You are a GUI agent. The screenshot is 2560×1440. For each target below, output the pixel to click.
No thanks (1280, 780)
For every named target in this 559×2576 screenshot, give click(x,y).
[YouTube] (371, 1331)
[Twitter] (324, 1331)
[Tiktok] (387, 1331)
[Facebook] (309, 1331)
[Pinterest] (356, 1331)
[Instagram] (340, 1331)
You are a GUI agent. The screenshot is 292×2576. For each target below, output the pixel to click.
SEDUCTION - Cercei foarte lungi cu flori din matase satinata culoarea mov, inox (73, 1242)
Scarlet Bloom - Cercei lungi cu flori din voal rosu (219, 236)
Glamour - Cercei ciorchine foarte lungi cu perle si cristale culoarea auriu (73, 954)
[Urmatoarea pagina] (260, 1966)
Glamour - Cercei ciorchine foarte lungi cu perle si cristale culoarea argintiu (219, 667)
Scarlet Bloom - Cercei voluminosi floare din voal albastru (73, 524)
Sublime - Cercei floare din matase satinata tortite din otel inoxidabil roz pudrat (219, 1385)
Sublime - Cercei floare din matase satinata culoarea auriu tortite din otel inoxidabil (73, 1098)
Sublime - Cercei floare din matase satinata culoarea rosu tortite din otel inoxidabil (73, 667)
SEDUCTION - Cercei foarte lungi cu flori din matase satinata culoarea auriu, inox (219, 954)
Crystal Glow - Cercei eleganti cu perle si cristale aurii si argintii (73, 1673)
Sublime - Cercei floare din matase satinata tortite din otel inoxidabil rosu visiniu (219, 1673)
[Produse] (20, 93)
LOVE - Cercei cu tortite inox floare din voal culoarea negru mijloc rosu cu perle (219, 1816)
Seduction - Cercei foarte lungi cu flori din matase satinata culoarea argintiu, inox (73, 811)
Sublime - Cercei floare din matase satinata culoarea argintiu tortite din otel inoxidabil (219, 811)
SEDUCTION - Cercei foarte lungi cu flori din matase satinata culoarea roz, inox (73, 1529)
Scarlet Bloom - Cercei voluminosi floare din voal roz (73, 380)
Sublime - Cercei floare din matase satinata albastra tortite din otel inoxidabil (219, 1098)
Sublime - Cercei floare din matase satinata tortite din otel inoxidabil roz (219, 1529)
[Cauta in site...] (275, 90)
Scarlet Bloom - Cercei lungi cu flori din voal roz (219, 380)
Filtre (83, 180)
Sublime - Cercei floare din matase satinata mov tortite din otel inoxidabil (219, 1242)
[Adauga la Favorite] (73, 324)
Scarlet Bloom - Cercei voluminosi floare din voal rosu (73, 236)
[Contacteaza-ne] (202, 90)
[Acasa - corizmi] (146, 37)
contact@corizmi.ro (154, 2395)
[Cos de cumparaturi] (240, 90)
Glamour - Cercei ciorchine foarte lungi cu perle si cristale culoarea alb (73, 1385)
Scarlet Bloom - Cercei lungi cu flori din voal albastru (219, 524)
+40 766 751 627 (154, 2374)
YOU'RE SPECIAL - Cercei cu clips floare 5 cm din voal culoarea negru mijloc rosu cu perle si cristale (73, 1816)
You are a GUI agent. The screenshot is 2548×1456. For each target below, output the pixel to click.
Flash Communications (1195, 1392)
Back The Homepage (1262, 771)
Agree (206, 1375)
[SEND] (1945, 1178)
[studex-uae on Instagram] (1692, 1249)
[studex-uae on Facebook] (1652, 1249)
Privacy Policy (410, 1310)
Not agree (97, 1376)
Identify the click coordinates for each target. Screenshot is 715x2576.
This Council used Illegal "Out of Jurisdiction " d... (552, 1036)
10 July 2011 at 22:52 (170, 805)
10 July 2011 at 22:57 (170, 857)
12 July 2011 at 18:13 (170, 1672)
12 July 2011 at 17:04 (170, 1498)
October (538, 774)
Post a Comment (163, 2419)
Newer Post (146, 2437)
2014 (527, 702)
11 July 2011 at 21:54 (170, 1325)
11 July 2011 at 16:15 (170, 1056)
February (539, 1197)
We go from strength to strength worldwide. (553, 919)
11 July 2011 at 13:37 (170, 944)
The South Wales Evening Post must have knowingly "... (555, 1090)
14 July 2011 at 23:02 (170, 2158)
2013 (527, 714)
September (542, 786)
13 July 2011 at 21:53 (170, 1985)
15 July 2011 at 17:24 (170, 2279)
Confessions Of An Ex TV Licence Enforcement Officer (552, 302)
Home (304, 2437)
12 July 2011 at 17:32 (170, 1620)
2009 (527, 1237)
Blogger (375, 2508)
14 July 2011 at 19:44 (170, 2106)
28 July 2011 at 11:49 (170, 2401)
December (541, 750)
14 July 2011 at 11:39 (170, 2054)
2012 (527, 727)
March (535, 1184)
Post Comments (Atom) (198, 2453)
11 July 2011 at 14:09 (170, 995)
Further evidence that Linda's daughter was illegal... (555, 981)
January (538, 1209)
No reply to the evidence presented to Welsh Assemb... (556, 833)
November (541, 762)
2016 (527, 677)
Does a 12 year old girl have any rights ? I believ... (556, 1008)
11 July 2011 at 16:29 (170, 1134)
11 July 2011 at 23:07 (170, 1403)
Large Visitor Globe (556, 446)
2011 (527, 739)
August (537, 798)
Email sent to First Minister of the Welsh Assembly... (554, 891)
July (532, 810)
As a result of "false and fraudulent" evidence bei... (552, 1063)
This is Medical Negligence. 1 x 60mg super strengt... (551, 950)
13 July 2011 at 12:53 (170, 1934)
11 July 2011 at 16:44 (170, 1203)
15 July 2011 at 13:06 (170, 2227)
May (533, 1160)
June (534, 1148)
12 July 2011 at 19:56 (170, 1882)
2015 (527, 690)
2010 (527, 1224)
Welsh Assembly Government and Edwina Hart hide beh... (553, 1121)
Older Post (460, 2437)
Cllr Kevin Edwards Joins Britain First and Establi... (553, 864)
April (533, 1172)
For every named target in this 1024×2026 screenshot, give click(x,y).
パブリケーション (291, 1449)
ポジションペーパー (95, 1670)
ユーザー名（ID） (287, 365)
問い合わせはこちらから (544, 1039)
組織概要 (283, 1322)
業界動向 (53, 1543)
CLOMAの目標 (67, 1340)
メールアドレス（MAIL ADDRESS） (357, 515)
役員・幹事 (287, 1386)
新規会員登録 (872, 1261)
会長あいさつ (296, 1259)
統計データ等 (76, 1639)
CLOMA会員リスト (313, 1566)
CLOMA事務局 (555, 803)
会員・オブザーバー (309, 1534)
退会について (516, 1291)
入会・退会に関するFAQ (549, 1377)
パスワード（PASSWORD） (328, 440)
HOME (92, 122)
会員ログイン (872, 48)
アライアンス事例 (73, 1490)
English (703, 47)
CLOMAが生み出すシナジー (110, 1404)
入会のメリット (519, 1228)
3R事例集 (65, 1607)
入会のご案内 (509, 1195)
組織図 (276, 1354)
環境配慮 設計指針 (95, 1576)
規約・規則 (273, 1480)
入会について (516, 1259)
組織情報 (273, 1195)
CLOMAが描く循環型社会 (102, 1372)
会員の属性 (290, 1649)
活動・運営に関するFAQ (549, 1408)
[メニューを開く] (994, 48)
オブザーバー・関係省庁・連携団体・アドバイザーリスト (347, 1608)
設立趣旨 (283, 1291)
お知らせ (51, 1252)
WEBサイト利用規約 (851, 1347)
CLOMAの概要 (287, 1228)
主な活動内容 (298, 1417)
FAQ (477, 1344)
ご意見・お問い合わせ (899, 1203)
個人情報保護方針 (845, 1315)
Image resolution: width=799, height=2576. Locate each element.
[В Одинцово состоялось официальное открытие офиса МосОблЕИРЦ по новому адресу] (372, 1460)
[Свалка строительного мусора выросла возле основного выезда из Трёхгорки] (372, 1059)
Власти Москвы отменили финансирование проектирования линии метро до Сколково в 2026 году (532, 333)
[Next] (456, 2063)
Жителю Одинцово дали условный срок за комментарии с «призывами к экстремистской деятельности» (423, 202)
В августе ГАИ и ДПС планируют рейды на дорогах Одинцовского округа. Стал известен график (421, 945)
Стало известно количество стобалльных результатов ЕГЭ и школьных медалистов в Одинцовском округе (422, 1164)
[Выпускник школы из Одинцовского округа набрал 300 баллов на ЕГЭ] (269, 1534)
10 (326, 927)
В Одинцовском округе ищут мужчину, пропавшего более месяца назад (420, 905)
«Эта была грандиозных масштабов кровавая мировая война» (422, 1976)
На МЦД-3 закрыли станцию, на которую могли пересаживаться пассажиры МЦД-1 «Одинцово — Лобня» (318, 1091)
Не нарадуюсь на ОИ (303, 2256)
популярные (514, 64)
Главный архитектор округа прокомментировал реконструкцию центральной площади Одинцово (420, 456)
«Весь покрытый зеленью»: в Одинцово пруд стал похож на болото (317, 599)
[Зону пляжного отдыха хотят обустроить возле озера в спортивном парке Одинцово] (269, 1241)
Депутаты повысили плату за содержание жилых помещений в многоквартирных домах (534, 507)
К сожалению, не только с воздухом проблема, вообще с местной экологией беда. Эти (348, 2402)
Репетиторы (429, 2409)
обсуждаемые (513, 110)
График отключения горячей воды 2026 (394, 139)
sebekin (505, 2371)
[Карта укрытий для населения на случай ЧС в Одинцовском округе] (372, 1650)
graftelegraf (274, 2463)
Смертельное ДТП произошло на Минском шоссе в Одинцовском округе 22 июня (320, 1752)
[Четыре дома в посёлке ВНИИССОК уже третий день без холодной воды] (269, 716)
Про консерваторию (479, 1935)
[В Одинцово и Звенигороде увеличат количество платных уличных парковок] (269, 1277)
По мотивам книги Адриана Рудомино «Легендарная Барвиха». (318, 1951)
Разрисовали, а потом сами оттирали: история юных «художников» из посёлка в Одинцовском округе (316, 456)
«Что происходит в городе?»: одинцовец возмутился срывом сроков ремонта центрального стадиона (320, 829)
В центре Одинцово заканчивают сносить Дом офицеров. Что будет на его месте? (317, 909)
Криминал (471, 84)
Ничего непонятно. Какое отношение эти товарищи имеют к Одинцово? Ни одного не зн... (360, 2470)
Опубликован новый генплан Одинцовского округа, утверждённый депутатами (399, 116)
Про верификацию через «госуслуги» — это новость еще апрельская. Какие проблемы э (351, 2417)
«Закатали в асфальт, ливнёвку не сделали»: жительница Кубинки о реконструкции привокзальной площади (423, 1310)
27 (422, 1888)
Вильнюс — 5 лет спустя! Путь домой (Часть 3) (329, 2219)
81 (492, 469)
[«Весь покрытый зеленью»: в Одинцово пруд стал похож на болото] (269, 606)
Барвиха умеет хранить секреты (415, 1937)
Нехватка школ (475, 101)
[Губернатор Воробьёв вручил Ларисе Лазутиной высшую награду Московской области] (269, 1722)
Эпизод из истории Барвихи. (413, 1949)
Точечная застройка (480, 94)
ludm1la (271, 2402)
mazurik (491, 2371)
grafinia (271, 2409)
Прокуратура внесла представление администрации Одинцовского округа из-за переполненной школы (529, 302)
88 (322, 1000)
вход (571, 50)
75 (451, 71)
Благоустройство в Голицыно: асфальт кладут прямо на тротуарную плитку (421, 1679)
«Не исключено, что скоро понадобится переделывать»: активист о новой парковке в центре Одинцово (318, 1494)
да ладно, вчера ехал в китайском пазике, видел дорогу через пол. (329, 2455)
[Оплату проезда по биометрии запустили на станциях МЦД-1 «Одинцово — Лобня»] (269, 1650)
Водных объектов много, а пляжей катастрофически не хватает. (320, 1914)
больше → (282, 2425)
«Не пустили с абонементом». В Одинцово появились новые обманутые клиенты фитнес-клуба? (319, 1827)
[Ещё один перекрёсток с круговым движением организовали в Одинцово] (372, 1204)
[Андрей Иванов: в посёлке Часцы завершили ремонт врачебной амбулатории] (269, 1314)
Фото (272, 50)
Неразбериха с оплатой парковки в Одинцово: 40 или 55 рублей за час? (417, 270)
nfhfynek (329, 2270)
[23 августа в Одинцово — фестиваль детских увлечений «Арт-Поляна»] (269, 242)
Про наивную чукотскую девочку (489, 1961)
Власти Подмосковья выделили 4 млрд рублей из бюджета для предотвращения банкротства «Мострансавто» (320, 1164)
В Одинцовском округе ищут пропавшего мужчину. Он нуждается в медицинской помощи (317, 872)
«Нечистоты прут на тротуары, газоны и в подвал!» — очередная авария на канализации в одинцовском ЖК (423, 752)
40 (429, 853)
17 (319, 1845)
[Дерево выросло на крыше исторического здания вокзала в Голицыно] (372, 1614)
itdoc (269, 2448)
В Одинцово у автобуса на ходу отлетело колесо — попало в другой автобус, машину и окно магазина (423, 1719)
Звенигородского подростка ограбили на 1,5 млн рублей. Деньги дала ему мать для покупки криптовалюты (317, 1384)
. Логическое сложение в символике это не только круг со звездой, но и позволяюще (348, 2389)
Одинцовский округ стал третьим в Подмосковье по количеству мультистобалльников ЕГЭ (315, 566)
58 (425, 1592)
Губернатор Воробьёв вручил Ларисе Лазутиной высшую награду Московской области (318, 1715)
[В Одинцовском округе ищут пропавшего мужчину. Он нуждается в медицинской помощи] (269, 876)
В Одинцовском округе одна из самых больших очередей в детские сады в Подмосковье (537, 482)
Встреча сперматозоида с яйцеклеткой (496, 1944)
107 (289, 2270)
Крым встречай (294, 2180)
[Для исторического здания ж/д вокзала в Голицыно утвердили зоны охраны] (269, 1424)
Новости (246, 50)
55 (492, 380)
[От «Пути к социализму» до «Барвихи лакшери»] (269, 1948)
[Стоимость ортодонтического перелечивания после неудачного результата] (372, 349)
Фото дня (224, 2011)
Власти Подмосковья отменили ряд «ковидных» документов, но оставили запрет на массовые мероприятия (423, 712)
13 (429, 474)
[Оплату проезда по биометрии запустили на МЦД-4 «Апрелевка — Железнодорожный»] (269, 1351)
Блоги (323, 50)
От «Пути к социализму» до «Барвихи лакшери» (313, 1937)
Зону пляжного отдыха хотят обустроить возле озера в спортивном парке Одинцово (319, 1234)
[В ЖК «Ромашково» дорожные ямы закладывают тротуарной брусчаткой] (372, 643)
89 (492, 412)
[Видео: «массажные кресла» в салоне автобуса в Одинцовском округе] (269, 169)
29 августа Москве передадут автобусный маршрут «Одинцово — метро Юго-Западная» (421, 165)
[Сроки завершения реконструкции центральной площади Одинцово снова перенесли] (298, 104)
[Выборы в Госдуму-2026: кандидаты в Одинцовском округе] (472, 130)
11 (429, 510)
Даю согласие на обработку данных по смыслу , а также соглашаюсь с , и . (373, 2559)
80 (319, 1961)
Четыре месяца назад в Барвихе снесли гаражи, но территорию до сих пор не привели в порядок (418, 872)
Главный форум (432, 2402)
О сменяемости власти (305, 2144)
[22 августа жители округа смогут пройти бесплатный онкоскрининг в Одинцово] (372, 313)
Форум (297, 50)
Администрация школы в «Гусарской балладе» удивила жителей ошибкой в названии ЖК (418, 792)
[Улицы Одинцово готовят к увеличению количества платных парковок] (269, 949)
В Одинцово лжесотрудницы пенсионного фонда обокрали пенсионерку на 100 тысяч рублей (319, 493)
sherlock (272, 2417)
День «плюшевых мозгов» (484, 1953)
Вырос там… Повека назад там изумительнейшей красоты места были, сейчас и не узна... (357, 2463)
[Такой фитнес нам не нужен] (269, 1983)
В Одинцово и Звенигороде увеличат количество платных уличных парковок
******
Return only what runs from the line containing "sherlock (272, 2417)" to the last line of the records above, both ends included, exactly as written.

--- Expected output ---
sherlock (272, 2417)
День «плюшевых мозгов» (484, 1953)
Вырос там… Повека назад там изумительнейшей красоты места были, сейчас и не узна... (357, 2463)
[Такой фитнес нам не нужен] (269, 1983)
В Одинцово и Звенигороде увеличат количество платных уличных парковок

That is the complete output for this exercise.